The result is the exact lines from the one containing "Task: Click the 安装导轨 mounting rail icon" through the final line of the entries; leave out the pictures.

▶ **Collected data entries**:
..............................

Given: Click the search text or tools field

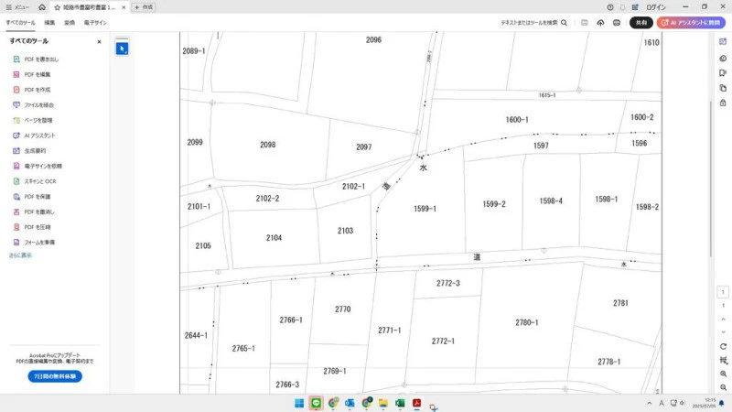Looking at the screenshot, I should (x=533, y=22).
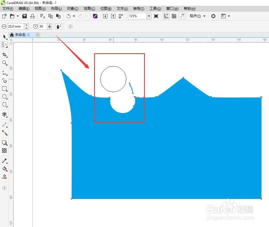Select the Text tool

click(4, 114)
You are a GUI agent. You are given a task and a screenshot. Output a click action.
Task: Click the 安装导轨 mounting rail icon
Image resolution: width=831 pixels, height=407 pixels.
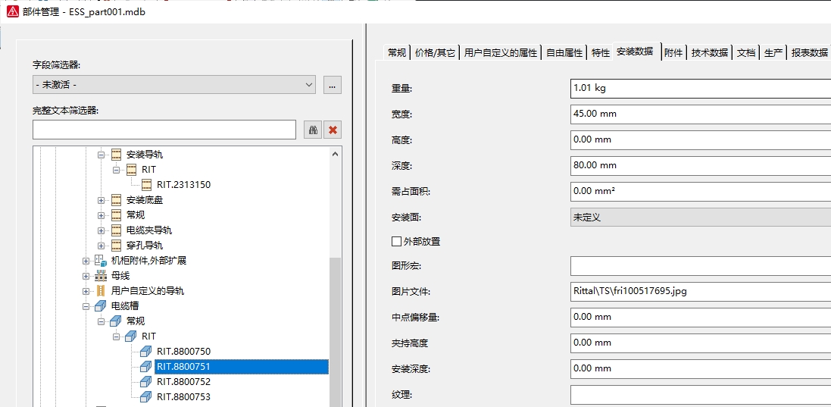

..............................

▶ **ANSWER BOX**:
Task: Click the 安装导轨 mounting rail icon
Image resolution: width=831 pixels, height=407 pixels.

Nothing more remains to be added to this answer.